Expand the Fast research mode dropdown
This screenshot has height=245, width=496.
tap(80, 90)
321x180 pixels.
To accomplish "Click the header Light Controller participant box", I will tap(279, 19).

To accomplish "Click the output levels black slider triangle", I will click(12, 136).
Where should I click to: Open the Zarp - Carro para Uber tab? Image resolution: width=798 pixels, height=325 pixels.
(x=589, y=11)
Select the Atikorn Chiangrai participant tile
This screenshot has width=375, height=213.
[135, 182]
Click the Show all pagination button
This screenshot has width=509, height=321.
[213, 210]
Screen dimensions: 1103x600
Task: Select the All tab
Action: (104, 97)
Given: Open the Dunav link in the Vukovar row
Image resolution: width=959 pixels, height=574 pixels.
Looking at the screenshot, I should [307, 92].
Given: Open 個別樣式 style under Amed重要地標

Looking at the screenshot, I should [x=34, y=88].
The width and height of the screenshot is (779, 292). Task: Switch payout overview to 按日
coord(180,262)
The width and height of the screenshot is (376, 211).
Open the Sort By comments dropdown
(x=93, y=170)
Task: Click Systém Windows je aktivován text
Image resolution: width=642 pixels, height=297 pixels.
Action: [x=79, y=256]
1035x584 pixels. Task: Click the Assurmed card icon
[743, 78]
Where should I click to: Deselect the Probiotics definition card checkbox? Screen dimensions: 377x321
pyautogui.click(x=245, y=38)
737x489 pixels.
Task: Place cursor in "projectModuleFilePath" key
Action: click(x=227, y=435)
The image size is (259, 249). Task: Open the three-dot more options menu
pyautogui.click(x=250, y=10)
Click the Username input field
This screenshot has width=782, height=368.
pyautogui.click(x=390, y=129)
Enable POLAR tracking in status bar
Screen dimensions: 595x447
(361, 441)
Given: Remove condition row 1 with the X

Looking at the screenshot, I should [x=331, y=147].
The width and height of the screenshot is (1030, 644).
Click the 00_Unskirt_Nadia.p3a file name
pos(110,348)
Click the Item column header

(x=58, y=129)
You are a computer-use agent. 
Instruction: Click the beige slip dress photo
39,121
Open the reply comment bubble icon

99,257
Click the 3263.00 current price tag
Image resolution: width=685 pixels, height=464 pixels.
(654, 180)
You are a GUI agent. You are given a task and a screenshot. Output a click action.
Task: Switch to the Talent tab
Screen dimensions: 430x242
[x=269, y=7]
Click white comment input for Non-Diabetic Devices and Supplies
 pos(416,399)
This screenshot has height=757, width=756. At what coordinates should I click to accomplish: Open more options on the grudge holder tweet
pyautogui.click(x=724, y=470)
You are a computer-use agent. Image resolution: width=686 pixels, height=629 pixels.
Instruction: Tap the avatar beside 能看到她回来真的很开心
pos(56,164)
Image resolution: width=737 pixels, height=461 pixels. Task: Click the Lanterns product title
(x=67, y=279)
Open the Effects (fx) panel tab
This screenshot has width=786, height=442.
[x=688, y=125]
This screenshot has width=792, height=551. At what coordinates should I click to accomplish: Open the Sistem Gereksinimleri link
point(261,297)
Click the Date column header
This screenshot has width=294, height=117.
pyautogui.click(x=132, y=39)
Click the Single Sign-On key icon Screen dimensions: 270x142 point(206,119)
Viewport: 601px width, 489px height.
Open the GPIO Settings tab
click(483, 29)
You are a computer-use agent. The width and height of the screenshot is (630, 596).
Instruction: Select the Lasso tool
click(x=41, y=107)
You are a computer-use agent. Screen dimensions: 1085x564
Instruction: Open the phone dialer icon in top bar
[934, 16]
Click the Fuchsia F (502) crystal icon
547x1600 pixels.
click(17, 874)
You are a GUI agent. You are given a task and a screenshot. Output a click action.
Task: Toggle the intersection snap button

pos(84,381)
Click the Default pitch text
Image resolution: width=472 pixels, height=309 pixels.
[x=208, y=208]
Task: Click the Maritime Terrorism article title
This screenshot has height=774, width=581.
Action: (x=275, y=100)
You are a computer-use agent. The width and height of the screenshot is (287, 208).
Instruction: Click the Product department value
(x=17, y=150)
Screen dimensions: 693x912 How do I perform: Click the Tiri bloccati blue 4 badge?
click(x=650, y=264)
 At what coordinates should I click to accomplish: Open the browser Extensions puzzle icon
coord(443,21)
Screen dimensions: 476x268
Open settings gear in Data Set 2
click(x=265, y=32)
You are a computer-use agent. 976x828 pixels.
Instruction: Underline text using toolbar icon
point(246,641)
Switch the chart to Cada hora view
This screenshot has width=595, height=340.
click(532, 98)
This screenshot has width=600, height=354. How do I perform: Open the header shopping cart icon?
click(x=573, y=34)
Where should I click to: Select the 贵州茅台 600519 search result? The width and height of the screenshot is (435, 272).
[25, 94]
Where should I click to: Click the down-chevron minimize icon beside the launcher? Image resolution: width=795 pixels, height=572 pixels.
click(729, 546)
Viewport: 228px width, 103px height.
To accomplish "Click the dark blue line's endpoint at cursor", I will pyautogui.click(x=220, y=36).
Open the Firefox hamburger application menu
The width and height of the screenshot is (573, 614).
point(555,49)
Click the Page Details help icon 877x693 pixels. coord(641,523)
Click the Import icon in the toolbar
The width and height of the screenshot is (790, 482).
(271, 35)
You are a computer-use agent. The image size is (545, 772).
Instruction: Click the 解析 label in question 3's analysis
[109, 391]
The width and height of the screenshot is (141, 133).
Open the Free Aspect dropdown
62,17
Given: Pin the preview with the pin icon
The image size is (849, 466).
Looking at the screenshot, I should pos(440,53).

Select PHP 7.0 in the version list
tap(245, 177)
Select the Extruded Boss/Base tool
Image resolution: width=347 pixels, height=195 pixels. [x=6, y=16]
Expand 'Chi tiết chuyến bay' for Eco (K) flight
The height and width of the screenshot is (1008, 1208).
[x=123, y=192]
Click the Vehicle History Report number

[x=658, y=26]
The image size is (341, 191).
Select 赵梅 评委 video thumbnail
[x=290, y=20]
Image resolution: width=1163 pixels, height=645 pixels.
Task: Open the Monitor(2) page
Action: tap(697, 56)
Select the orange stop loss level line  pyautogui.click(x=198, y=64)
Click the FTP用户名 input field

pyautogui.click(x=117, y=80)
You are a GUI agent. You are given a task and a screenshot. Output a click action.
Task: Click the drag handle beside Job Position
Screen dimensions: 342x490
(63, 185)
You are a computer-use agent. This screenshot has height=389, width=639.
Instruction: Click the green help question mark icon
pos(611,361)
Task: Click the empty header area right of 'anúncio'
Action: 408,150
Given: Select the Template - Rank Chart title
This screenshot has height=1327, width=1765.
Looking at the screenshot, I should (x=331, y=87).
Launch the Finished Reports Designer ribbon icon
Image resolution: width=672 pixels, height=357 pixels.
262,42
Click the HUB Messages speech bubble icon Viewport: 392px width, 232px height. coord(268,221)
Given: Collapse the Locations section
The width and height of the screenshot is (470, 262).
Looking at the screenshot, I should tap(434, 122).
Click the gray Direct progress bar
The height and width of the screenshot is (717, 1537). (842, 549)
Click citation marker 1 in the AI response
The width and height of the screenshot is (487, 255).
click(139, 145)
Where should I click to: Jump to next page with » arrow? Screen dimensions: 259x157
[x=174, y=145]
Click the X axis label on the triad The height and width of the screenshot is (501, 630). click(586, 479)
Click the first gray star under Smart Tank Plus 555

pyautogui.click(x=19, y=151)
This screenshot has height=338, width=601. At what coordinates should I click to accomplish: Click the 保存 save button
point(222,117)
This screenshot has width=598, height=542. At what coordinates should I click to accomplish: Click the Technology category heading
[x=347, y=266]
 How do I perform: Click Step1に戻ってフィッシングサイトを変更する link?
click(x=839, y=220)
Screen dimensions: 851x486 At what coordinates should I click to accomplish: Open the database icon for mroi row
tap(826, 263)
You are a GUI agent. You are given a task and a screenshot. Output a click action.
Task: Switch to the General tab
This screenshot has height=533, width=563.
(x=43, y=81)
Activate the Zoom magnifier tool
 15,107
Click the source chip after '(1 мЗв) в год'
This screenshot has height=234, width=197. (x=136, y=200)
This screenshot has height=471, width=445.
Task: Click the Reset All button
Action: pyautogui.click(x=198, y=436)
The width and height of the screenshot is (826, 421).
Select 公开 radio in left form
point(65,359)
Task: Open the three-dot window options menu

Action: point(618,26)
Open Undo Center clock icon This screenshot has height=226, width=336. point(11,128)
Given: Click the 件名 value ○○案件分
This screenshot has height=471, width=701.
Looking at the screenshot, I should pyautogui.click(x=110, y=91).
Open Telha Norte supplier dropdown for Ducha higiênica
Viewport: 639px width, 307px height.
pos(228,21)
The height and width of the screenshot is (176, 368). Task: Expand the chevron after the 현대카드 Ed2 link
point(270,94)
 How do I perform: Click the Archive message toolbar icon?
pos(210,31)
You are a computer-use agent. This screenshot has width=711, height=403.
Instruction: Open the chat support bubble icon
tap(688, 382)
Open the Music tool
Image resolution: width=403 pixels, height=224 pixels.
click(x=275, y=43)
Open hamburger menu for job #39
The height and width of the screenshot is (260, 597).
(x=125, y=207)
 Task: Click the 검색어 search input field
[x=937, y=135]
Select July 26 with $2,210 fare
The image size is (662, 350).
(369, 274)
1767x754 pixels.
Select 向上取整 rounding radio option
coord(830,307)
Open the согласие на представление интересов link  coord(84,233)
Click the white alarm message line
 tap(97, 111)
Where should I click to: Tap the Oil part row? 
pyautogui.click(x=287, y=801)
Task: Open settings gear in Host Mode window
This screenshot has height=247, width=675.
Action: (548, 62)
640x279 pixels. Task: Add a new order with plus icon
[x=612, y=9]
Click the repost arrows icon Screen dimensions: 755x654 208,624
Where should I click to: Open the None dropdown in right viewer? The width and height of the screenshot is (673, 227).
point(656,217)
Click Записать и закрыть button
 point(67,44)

○ ○ ○ ○

Assignment: Take the entries above and copy them exactly from the first line through the line with "Select the Atikorn Chiangrai participant tile"; leave out every line after it.

Worked solution:
Expand the Fast research mode dropdown
This screenshot has height=245, width=496.
tap(80, 90)
321x180 pixels.
To accomplish "Click the header Light Controller participant box", I will tap(279, 19).

To accomplish "Click the output levels black slider triangle", I will click(12, 136).
Where should I click to: Open the Zarp - Carro para Uber tab? Image resolution: width=798 pixels, height=325 pixels.
(x=589, y=11)
Select the Atikorn Chiangrai participant tile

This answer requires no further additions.